The intersection of Fair Oaks Avenue and Colorado Boulevard became known as "The Corners." The avenue, along with Colorado Boulevard became the main streets in the early development of Pasadena with Fair Oaks Avenue being the main route between Los Angeles and Pasadena.

In 1895, the Pasadena and Los Angeles Railway built what became the Pacific Electric Railway's South Pasadena Local Red Car line on the entire length of Fair Oaks Avenue to Pasadena from its 6th & Main terminal in Downtown Los Angeles. Also serving the avenue was the North Fair Oaks Avenue Line and the Mount Lowe Railway. The lines were mostly abandoned in the 1920s.

At a point of today's 210 Freeway, there was a fork in the road that veered obliquely to the northwest. This was an access to the greatest local water source in Millard Canyon, and was named New Fair Oaks Road. Eventually this road was renamed Lincoln Avenue and Old Fair Oaks Road just became Fair Oaks Avenue.

Long considered the center of town, the corner of Colorado and Fair Oaks lost its centrality by the ever eastwardly expansion of the city.

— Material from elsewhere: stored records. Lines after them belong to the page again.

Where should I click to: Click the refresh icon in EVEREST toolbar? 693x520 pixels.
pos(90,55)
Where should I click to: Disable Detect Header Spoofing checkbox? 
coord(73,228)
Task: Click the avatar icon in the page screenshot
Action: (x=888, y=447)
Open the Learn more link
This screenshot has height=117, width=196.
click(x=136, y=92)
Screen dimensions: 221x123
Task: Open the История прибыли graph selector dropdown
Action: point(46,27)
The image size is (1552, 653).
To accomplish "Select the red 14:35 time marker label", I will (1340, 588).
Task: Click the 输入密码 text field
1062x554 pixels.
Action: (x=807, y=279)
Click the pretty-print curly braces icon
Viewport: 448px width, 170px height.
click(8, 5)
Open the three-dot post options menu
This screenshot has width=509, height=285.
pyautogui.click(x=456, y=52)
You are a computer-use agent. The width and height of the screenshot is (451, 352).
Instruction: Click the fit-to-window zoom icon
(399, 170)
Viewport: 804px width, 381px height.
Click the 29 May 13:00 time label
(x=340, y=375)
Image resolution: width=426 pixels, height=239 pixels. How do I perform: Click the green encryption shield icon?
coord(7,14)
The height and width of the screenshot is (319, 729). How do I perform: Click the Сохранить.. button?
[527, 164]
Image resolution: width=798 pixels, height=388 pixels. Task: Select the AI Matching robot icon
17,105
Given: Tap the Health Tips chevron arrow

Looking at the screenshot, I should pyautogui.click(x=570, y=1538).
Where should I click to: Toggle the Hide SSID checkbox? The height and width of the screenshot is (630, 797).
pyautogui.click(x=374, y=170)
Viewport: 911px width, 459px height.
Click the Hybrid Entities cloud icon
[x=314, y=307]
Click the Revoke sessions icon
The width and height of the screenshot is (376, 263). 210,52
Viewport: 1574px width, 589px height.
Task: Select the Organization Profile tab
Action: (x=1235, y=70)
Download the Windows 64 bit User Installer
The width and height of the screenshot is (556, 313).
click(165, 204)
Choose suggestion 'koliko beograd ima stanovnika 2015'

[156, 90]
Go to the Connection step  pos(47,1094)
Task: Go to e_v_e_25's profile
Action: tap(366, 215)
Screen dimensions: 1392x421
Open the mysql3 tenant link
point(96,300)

But now it has regained its central position as one of the most attractive corners in the upscaled Old Town Pasadena sector.

==Landmarks and transportation==

Amongst many landmarks on Fair Oaks Avenue is the Fair Oaks Pharmacy which opened in 1915 and the historic modernist 1414 Fair Oaks Building which is listed by the Los Angeles Conservancy.

Also on the avenue is the Los Angeles College of Music, the Huntington Hospital in Pasadena and the Mountain View Cemetery in Altadena.

Fair Oaks Avenue is served mainly by Metro Local line 260 south of Walnut Street, Line 660 between Del Mar Boulevard and Loma Alta Drive, Pasadena Transit Line 20 between Woodbury Road and Glenarm Street (except between Orange Grove and Del Mar boulevards) and Line 51/52 between Mountain and Walnut streets.